Finally Have an Official DX
So I saw my psych a few days ago while in a manic (hypomanic?) episode having lasted 5 days already it lasted about 2-3 days afterwards. At that point there was speculation of bipolar or schizoaffective. Mainly bipolar. But it was by psychs that saw me like 3x max or assessed me during crisis or inpatient. A lot of psychs assessing during crisis after an admission for physical effects of self harm thought I was lying because even though I felt mixed at the time I didn’t present the way I said I did both mood and psychosis wise. Reality was that it was barely there by the time the came to talk to me.
So yeah. There had been a couple times they suspected bipolar. And my last IOP the decided it was likely. Bp1 to be exact due to my reaction to lithium and my mood cycle patterns. But I didn’t get the diagnosis and everyone ignored what notes there were, acting like I made it up despite them saying it directly and saying they would put the screener on my file.
So it got left behind.
Anyways. Back to being manic last Friday.
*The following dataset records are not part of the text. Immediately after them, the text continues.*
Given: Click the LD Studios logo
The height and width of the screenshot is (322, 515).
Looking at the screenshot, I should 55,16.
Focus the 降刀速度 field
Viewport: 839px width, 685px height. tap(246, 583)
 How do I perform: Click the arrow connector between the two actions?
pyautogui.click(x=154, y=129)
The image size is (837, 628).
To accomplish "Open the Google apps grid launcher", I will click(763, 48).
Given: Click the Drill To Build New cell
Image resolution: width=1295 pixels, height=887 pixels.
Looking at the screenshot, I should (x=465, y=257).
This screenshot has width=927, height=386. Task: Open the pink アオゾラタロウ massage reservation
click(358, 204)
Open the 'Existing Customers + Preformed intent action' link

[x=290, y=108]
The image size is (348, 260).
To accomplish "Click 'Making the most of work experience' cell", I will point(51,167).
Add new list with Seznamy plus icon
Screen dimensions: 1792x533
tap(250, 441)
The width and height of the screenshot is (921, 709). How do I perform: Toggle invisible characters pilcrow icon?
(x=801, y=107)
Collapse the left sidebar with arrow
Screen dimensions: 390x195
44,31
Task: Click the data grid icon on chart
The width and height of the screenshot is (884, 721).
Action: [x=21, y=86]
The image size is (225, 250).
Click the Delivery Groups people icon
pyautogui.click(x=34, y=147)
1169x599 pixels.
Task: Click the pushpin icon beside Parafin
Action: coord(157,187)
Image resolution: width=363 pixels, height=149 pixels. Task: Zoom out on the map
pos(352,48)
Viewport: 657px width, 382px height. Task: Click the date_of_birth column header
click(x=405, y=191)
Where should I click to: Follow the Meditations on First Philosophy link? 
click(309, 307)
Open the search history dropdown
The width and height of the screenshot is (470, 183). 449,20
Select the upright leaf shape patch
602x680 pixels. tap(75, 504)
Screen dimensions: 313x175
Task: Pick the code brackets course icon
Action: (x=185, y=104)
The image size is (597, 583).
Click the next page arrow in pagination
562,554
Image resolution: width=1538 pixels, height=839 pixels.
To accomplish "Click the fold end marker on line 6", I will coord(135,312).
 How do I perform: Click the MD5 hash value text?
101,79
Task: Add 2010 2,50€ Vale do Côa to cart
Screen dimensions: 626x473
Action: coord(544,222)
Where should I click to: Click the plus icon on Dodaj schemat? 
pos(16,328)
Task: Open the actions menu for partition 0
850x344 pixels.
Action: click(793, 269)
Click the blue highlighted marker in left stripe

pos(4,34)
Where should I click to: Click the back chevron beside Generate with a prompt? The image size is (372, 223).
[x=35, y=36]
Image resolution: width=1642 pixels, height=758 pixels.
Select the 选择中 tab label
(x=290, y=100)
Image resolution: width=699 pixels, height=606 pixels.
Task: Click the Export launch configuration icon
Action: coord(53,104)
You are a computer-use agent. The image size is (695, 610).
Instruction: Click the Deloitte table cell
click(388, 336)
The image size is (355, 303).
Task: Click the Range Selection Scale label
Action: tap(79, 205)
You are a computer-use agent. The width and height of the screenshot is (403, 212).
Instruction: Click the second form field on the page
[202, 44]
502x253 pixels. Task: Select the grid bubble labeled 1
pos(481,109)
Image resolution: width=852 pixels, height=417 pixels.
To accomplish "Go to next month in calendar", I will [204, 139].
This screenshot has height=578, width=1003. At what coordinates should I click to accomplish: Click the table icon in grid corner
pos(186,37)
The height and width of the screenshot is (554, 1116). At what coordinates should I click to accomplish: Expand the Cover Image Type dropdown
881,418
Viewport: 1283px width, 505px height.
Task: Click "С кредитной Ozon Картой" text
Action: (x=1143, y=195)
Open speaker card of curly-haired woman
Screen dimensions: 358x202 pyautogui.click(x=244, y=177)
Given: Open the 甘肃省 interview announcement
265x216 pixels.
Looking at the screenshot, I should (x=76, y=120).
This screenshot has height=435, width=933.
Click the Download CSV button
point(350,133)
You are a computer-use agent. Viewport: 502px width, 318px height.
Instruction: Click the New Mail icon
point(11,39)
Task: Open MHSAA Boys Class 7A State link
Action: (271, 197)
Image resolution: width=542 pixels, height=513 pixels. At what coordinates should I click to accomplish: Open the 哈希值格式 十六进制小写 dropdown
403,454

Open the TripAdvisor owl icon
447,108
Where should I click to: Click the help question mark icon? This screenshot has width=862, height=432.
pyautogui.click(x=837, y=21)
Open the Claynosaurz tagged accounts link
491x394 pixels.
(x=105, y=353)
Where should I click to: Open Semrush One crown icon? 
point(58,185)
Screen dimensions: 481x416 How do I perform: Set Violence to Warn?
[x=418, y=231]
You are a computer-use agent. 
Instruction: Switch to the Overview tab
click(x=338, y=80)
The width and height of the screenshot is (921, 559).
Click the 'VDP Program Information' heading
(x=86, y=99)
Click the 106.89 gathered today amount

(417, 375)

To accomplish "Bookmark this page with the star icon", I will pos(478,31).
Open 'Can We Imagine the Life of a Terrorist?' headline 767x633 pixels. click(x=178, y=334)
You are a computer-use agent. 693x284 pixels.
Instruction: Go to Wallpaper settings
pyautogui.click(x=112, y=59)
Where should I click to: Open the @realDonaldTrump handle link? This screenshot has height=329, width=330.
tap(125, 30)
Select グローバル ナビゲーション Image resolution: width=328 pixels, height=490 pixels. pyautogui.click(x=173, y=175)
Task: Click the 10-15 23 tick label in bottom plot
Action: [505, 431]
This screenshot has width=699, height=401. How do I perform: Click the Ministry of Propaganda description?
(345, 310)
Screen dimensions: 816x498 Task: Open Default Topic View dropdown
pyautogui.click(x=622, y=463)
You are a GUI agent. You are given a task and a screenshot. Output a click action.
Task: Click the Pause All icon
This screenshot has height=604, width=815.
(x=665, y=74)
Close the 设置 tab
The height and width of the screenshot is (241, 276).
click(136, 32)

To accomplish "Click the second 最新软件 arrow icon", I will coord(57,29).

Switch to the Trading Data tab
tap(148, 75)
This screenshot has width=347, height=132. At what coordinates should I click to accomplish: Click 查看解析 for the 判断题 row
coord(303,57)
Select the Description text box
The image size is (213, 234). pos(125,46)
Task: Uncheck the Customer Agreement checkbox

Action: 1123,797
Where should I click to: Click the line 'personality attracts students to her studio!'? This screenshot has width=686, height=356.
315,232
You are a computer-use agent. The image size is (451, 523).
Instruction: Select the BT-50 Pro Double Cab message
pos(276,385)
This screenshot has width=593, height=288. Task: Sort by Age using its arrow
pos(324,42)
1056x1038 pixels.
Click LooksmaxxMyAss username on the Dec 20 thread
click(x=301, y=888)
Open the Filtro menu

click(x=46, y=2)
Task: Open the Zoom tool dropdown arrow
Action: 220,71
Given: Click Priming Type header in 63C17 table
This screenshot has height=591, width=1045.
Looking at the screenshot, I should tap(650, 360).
I checked the notes for the after visit summary and Instead of the usual BPD standing by itself. Bipolar was there as well. So now I’ve had my personal outpatient psych acknowledge it as well.
So diagnosis confirmed.
Mixed feelings but I really was out of it.
So I’m bipolar. I knew that. But it’s nice to hopefully not be called a potential munchausens patient because
My behaviour didn’t match my words in the 15 minutes they saw me in a controlled hospital environment.
Hopefully that doesn’t happen again. But there’s ASPD on my file despite it going against the DSM due to my other dx and my behavior doesn’t even match. Again. 5 minute talk because I’m so used to suicide and I have blank facial expressions apparently that qualifies. But that’s a different can of worms.
But yeah. So them believing me between the above and BPD and them suspecting munchausens because they’re an ass— the don’t believe me.
So hopefully that stops.
I’m already on meds although the might need a tiny bit more fine tuning.
Maybe I can get some actual help beyond dbt shoved in my face that fits what’s going on.
Still feeling weird. Sorry about the rant I had to say this and (kinda) celebrate having answers and people listening to others and not assuming for once.
I don’t want bipolar. I hate it. But it’s nice to have a psych that actually listens to me.